Below the experiments section is the platform settings slider. This feature allows you to run the CPU at various frequencies. This will help determine bottlenecks, even if your game / app is running at max frame rate on any device you are using to test. This can also be used to verify that your game / app will run on the widest range of devices. Another great use of the CPU frequency slider is to force a specific frequency to prevent technologies like Intel® Turbo Boost from skewing test results.
Finally, you can click the camera icon towards the top of the window to take a frame capture. The system analyzer will then record everything that goes into producing a single frame of your game / app (state changes, timings, textures, etc.). This information will be saved in a file that can be opened by the Frame Analyzer tool to enable a deeper dive.
The GPA Frame Analyzer
Figure 6. GPA Frame Analyzer showing change records and associated frame info
The Frame Analyzer tool (Figure 5) allows you to open up a single frame capture. The captured frame will contain records of all state changes, resources, timing info, and much more. At the top of the window is a graph that displays each individual draw call recorded in the frame. These draw calls are all separated per render target for easy visualization. The X and Y values of the graph can be changed via the drop-down menus on the top left. On the left is a list of the individual render targets. The lower left section shows a preview of the currently highlighted draw calls and how they appear on the frame. Various options allow you to customize the view, including highlighting the pixels drawn to or keeping them normal. You also have the option to adjust how everything that is not selected affects the preview (hidden or not). In the bottom right is a set of tabs to get more insight into the currently selected draw calls including:
- Frame Overview
- Timing / state values broken down by stages in the GPU pipeline for the entire frame
Figure 7. Values reported in the Frame Overview section
- Timing / state values broken down by stages in the GPU pipeline for the draw calls currently selected in the graph / tree.

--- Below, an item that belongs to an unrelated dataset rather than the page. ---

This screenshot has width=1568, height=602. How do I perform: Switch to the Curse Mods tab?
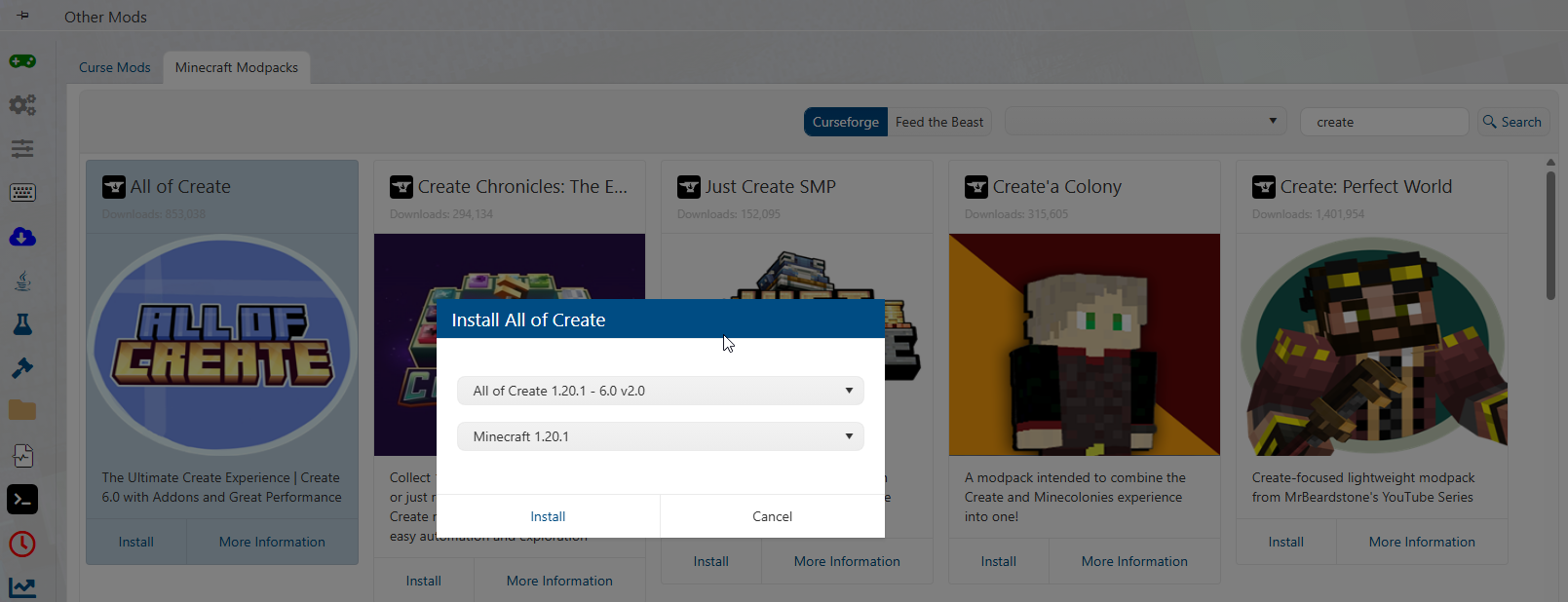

- Texture (Figure 8 below)
- A list of currently bound textures
- The left sidebar under the texture tab can be used to verify compression, format, mip levels, etc.
Figure 8. View of textures used in a few draw calls
- The state settings for selected draw call(s)
- Can be edited to view the effect on render target preview and timings
- API Log
- Displays all of the API calls used for the selected draw calls. This can be immensely useful in tracking down unnecessary state changes that can impact performance.